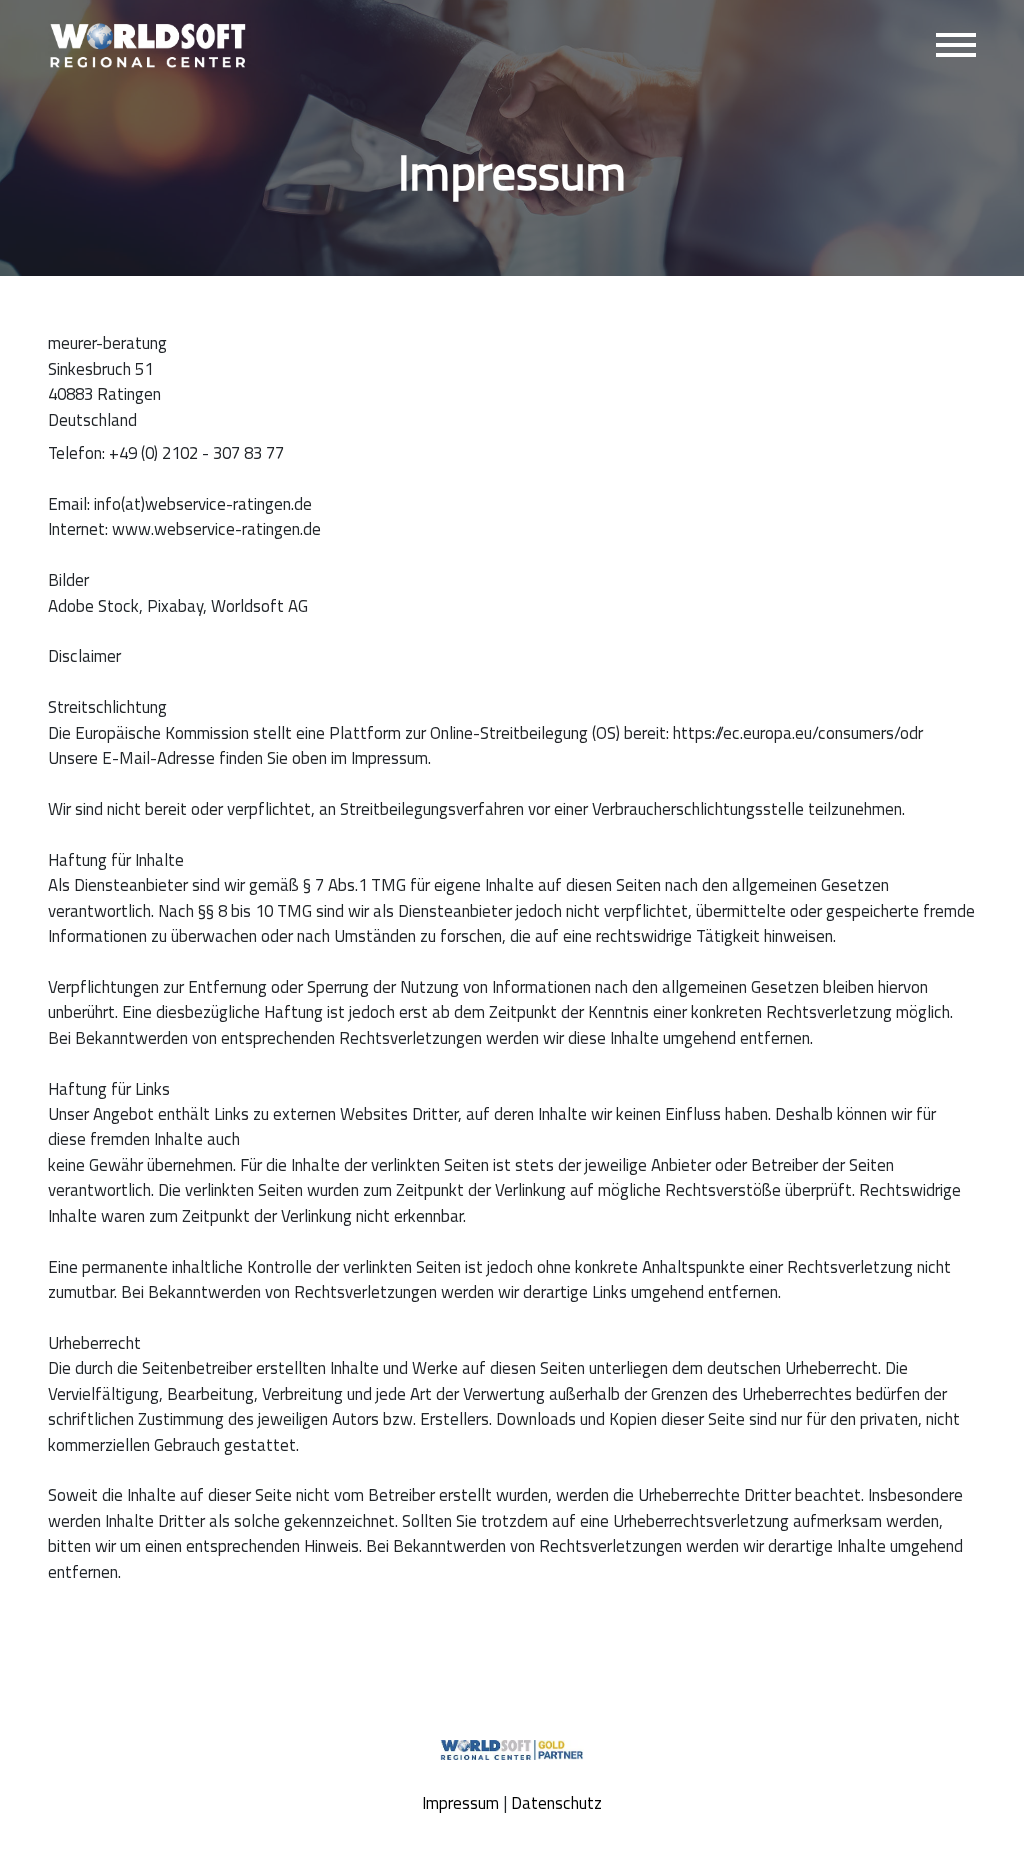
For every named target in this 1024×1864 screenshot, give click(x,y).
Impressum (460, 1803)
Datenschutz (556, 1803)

•••••

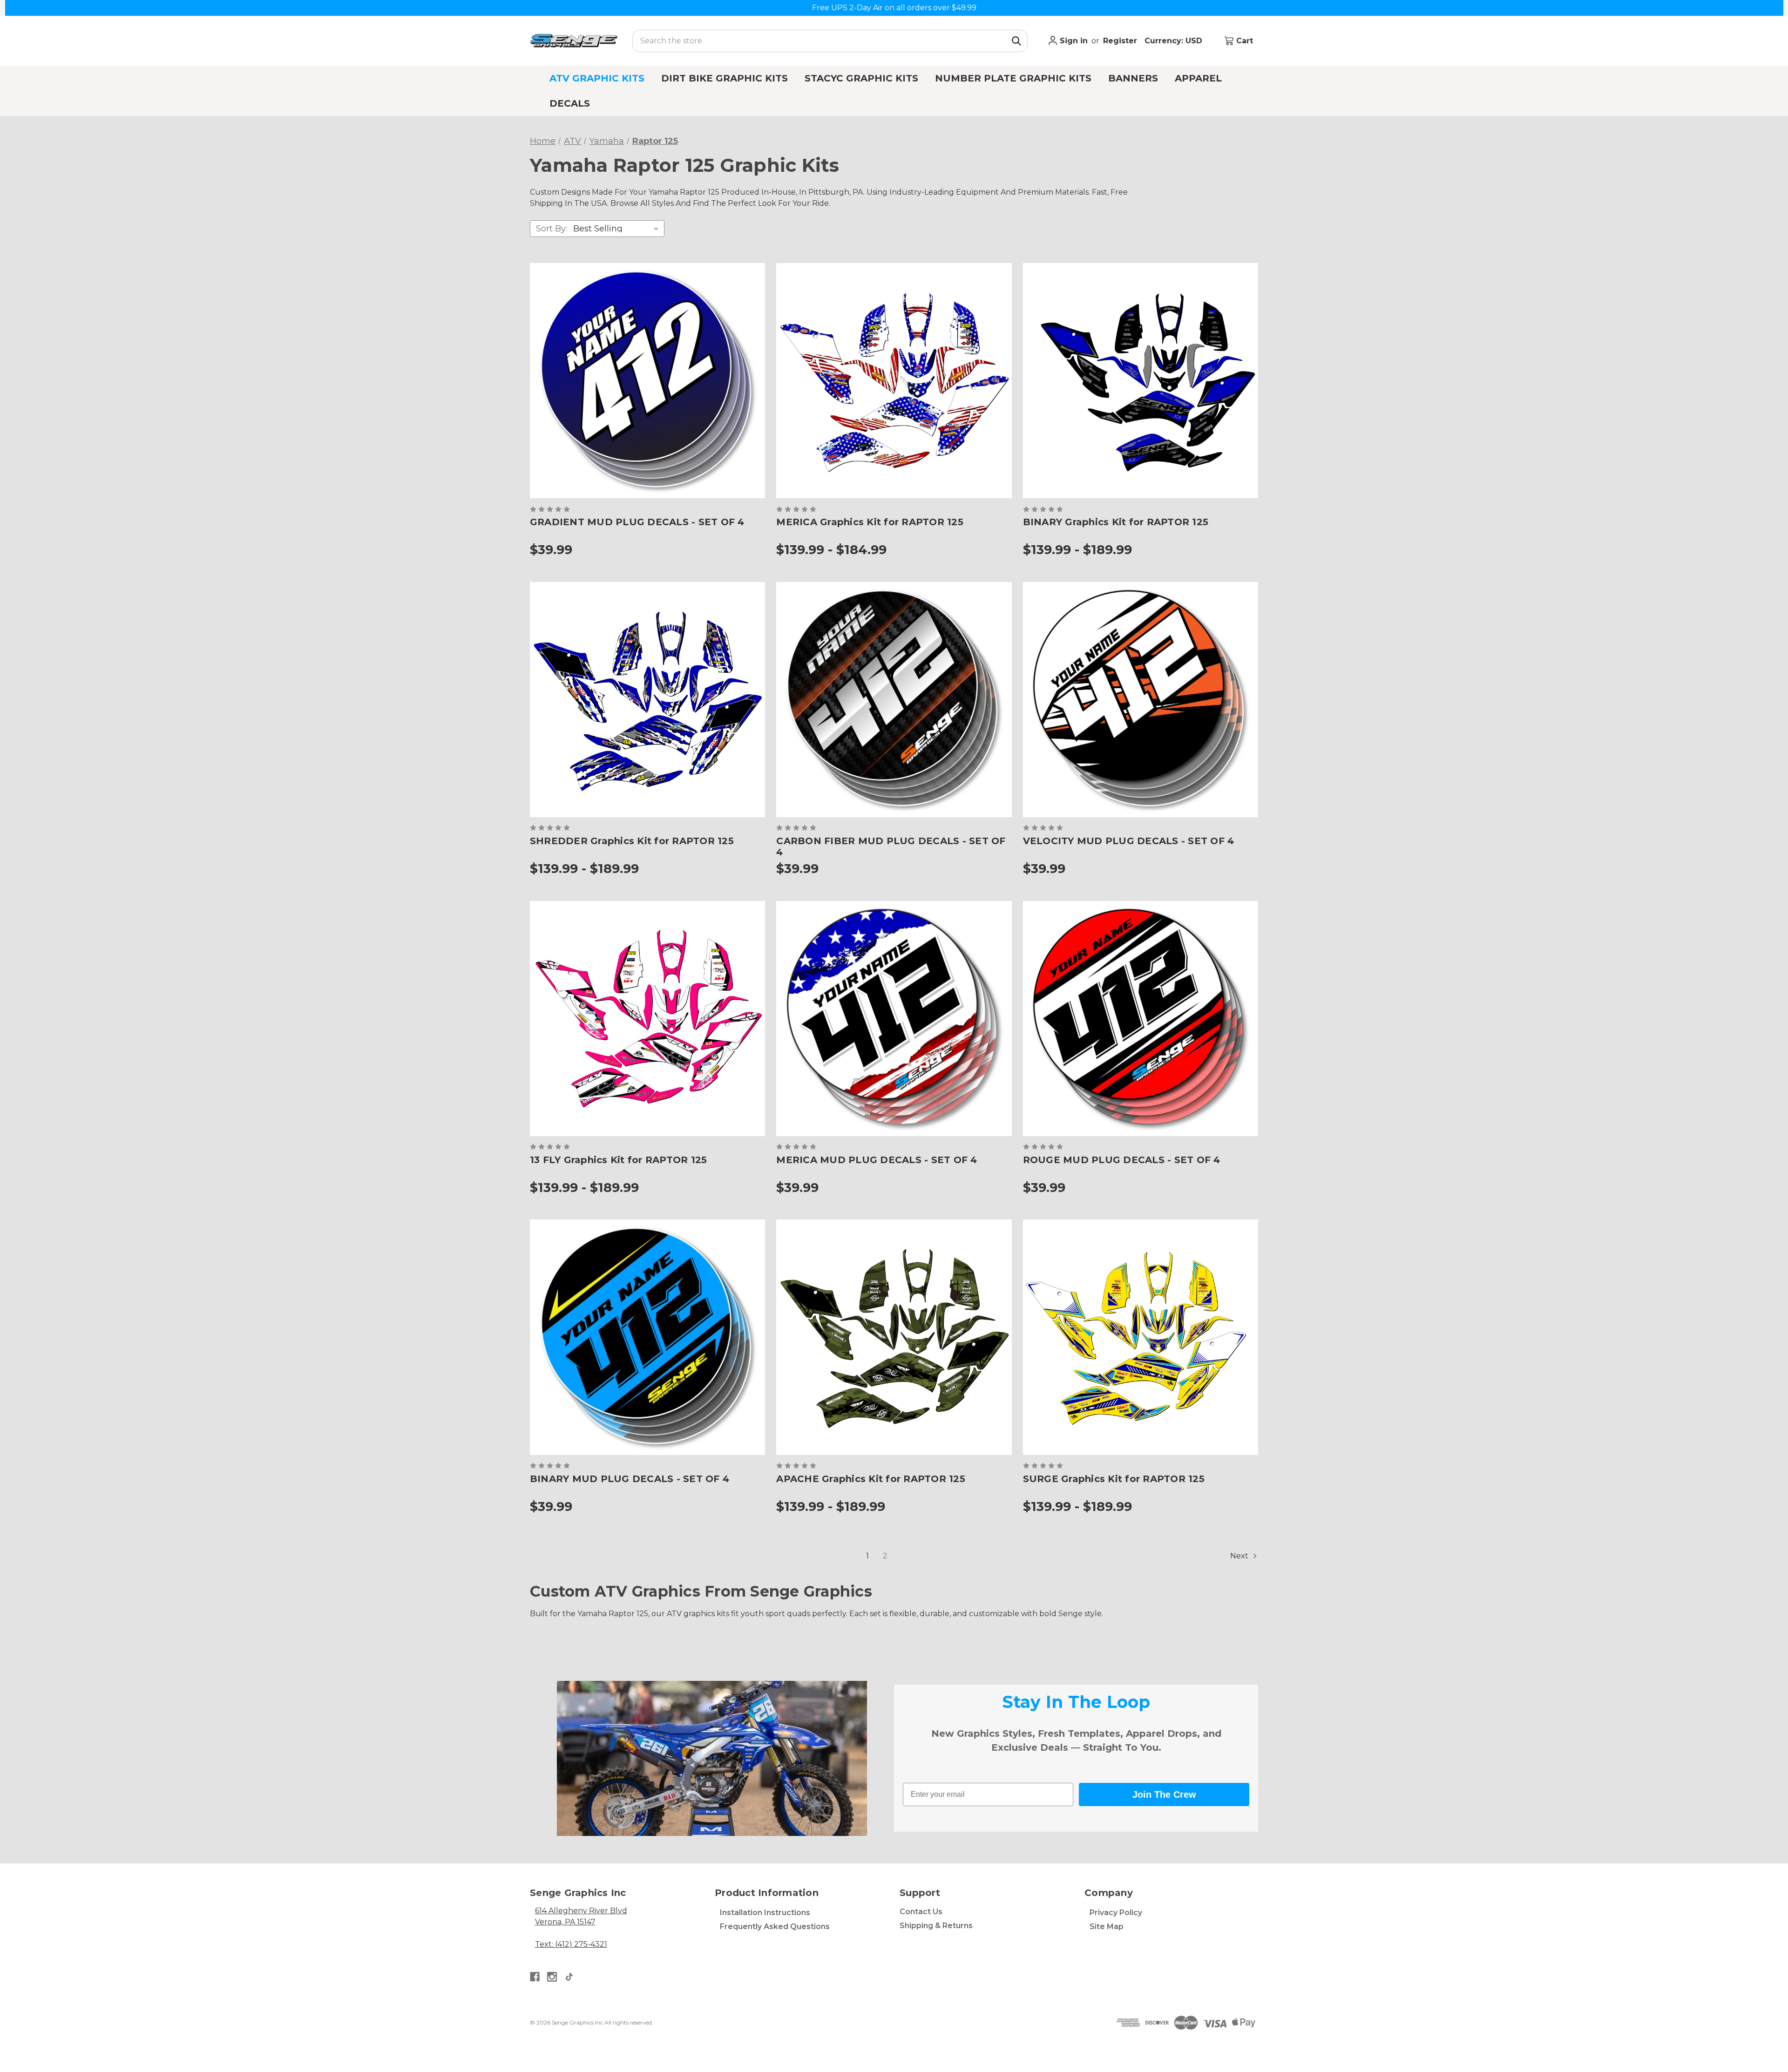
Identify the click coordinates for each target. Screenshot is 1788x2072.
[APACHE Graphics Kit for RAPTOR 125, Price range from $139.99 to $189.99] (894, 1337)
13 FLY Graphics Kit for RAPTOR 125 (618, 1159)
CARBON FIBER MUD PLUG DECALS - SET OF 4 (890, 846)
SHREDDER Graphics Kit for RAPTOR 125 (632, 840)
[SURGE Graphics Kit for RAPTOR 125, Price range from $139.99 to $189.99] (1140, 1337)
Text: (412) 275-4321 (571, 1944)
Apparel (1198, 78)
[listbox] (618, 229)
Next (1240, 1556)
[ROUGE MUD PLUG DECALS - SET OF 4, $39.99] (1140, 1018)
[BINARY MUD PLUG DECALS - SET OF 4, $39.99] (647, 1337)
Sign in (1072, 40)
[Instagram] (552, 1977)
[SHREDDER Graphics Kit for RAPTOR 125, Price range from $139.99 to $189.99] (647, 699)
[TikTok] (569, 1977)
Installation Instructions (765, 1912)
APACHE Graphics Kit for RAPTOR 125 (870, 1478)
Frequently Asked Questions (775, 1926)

•••••

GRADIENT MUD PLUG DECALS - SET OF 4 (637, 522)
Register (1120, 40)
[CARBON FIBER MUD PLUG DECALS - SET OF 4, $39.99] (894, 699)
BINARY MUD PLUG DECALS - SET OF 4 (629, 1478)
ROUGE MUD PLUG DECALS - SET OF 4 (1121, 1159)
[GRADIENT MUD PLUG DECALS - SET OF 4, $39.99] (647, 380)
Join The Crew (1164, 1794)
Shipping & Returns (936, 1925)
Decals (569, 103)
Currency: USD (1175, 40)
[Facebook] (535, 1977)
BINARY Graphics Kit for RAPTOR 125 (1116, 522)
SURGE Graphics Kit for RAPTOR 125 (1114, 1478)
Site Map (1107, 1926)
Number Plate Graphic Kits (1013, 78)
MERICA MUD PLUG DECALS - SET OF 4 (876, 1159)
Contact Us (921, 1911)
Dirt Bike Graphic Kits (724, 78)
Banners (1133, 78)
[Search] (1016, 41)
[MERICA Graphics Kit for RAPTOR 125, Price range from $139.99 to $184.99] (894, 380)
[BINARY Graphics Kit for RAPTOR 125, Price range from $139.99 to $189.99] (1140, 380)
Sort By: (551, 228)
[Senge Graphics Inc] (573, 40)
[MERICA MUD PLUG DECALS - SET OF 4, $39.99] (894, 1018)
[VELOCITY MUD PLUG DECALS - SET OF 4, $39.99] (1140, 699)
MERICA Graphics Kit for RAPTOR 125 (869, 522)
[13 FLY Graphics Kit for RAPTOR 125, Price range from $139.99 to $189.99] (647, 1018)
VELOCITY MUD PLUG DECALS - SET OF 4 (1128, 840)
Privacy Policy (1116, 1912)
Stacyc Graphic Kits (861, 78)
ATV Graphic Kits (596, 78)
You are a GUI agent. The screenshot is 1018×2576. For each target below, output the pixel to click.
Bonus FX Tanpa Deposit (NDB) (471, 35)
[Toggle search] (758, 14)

•••••

Work order >>
Wherever a line of the listing above contains the string "Kits", copy that line.

Solution for this exercise >>
Number Plate Graphic Kits (1013, 78)
Dirt Bike Graphic Kits (724, 78)
Stacyc Graphic Kits (861, 78)
ATV Graphic Kits (596, 78)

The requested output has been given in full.